Kelley: This summer, I worked for Charles Wang of the New York Islanders, a team that loses millions of dollars each year. And so I find myself siding with him and the owners, not just because he was my boss.

I worked there at a time when the preseason (now canceled) was months away. But the entire organization was doomed with the eventual fate of a lockout. Some full-time workers in sales were let go… Mr. Wang simply did not have the budget to keep them. So how does it make sense for the players to make even more money when the owners keep losing money annually?
The Islanders will face the threat of relocation in 2015 if they don’t receive a new stadium bill. To receive that bill, the taxpayers and the NHL need to know that Mr. Wang is financially secure. How can that happen if he keeps losing money each year?
I know it’s a complicated situation and that both sides simply want play to resume. But in this instance, the owners need to stand ground until they receive their fair deal, which would preserve the long-term stability of the league.

 

The debate over the status of student-athletes as amateurs reached a new height as NCAA leaders are privately debating the growing use of athlete images in commercial products, with one executive proposing to drop the term “student-athlete” completely.

Kowaleski: Let us be serious. For most major Division I programs, the term “student-athlete” is a joke. I myself have made plenty of jokes about Fab Melo being suspended for failing Advanced Fingerpainting. While some programs, like Stanford and Duke, actually care about the former half of the term, when most people hear “student-athlete,” they really hear “athlete who is in college.” Not an athlete who studies.

But the bigger issue still lingers on whether players should be compensated contributing to the massive monetary haul that their sports bring to the schools. Some people (myself not included) prefer NCAA over the professional game, primarily because “they are not playing for money. They are playing for their school.” I contest that most players who are playing in nationally televised games are trying to get drafted and make money. They would not turn down money if they were offered it. I think compensating them and removing their amateur status would deromanticize the whole “amateur” concept, but it would be much more honest about what these games are: money makers. These student-athletes don’t have to be students.

RGIII would just have his endorsement a year earlier.

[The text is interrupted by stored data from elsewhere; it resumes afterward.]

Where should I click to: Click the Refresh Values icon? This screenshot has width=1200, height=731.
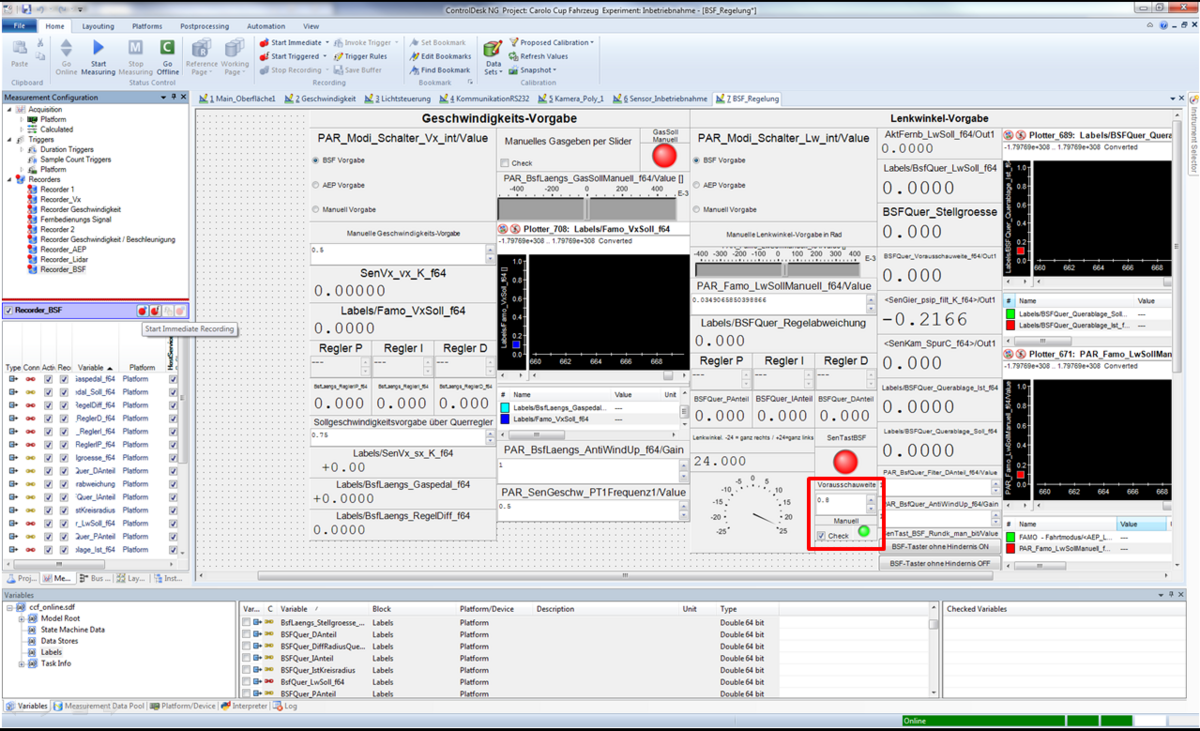[514, 57]
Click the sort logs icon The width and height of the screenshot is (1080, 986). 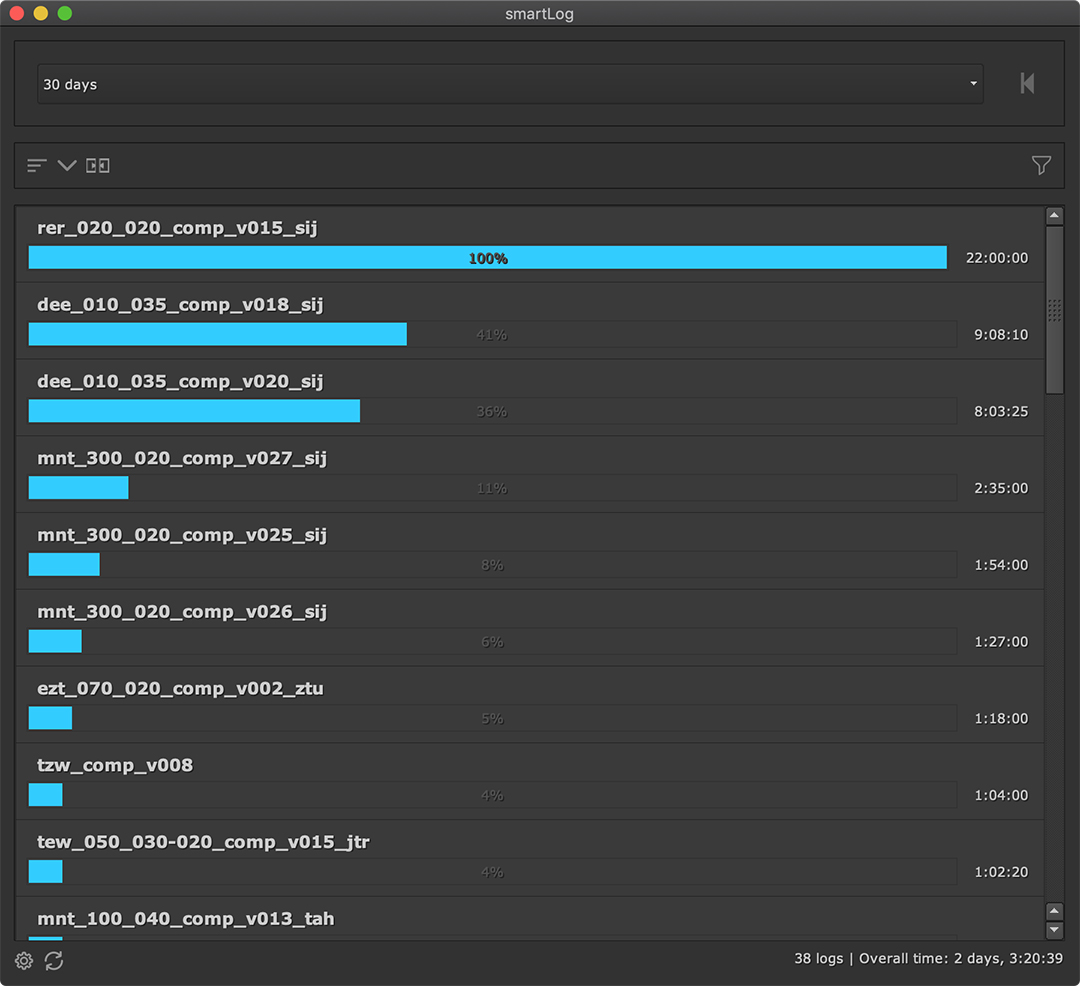point(37,166)
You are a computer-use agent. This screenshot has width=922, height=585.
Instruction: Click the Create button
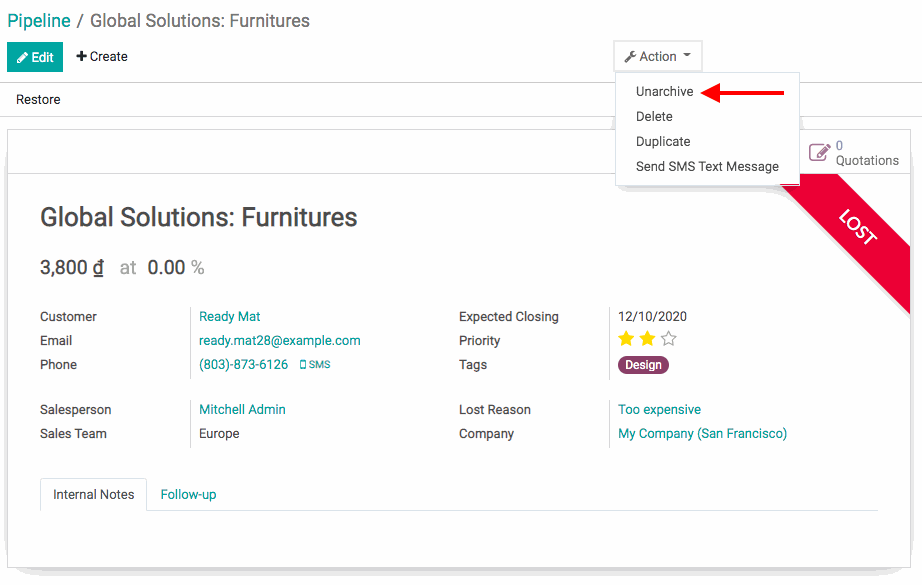click(102, 57)

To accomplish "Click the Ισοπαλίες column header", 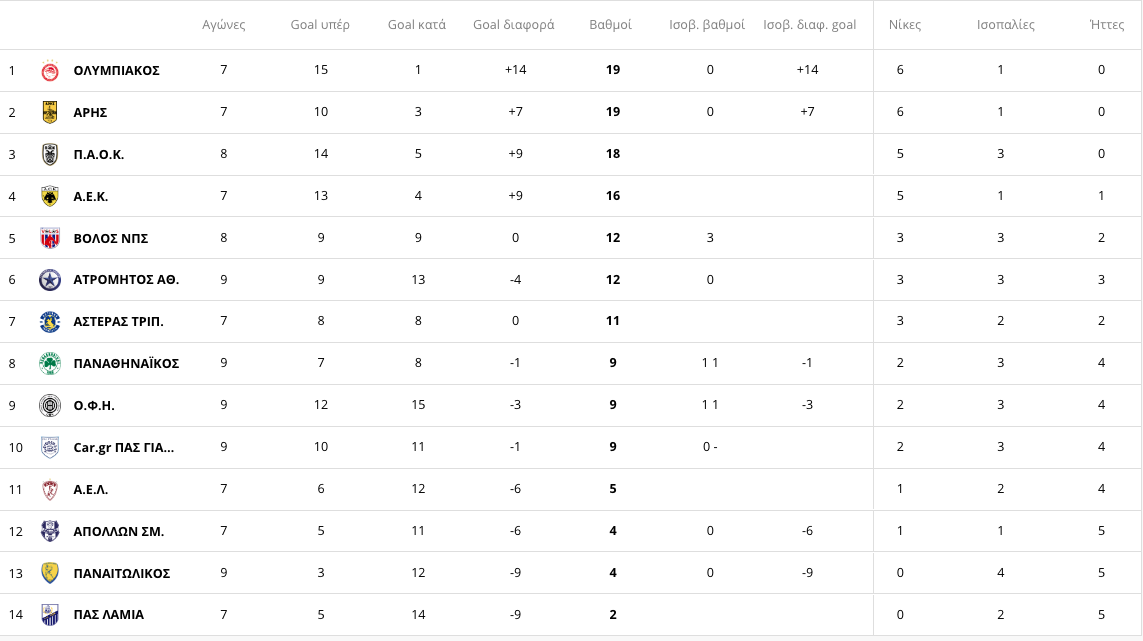I will point(1005,25).
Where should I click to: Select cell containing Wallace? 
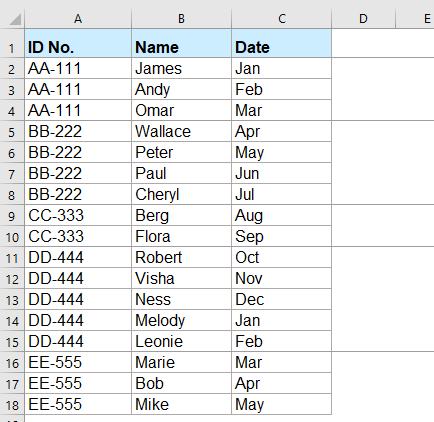(x=181, y=131)
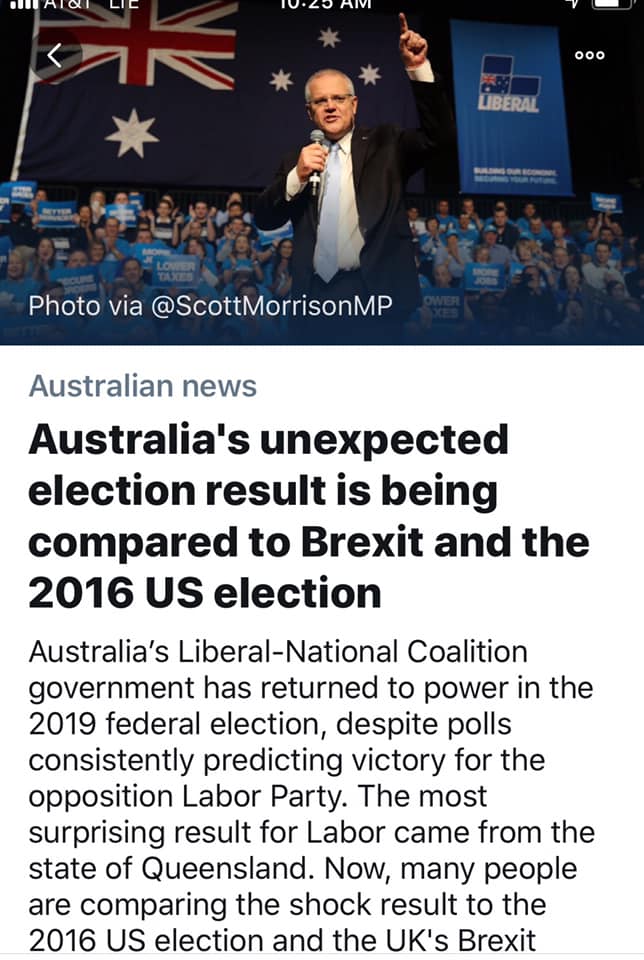Tap the article summary paragraph text
This screenshot has width=644, height=960.
click(x=310, y=797)

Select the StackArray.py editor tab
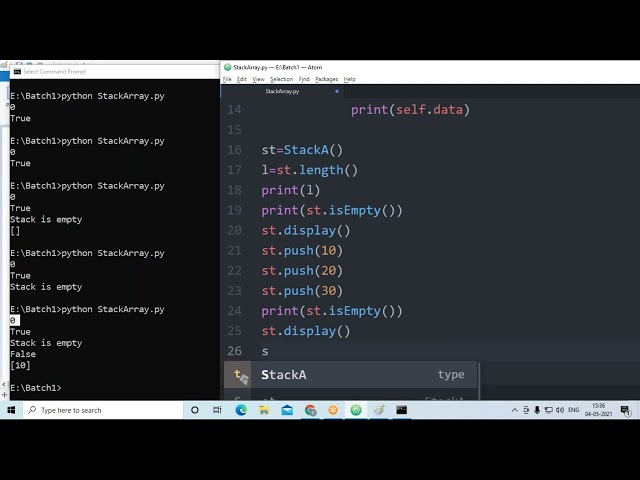pos(282,91)
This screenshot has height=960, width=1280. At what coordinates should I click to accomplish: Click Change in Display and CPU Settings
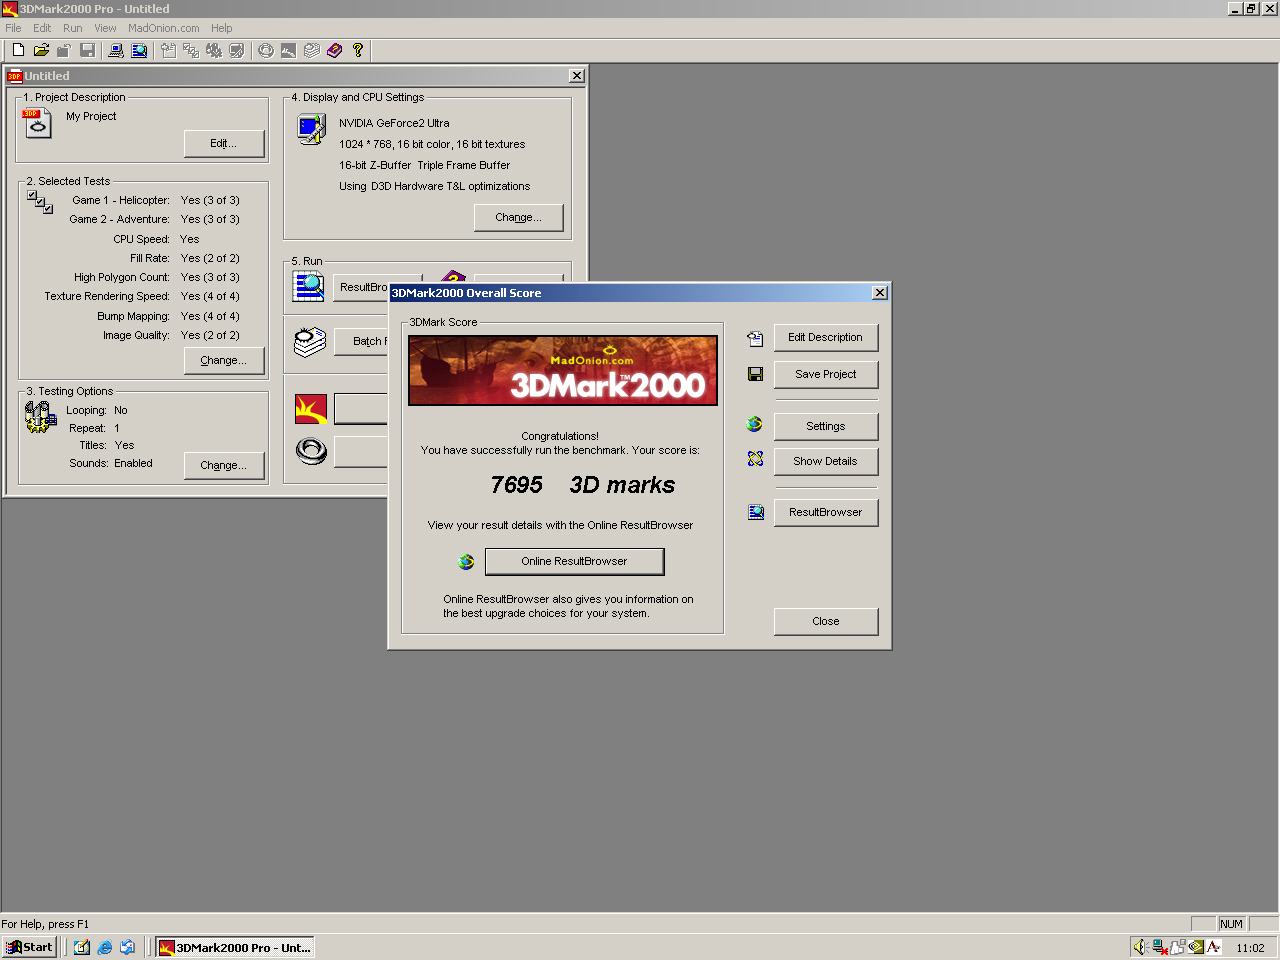518,217
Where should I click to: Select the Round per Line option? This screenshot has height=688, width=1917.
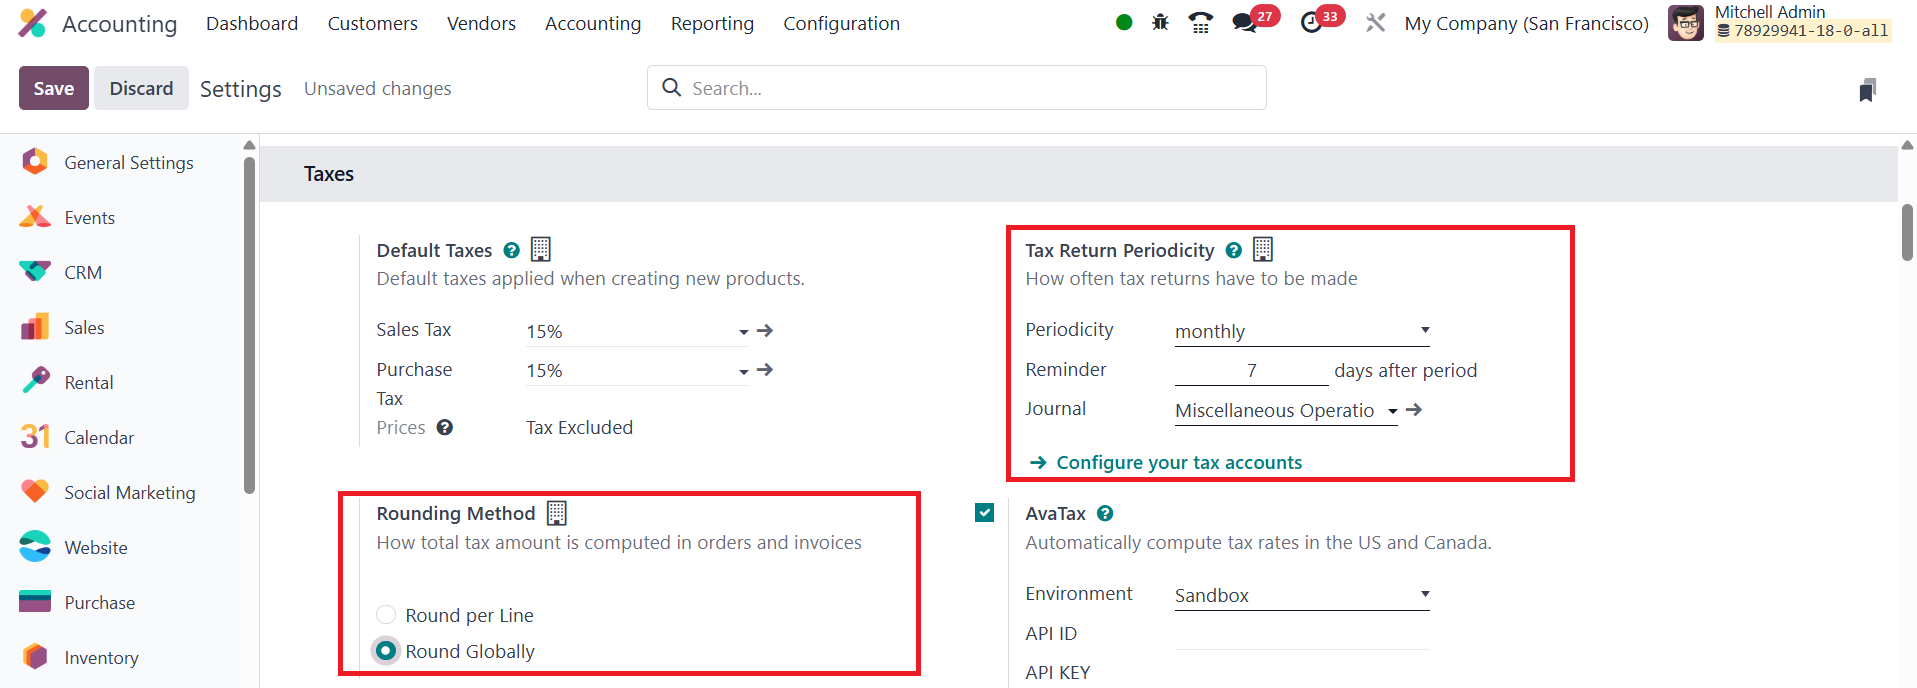pos(386,615)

Kelley: 1.7 percent of college football players, 1.2 percent of men’s basketball players, and 1.3 percent of men’s ice hockey players play professionally. Starting to see the trend here?
This means a very small group (the 1 percent) makes it the next level and receives the big bucks. The rest (the 99 percent) are at school for degrees and jobs, not to use their university as a platform to dive into the NFL, NBA, and NHL. There is absolutely no reason to do away with the term “student-athlete,” because 99 percent of collegiate athletes are exactly that: students first, athletes second.

As for the players that are marketed nationally, their schools, not them, should be compensated. Through scholarships, star athletes attend universities for free. These universities market their athletes to the professional leagues and provide them a stage to show off their skills to the world. Although these stars rake in millions for their school, they are there to represent their school, and play for the love of the game. That, I believe, is the beauty of college athletics.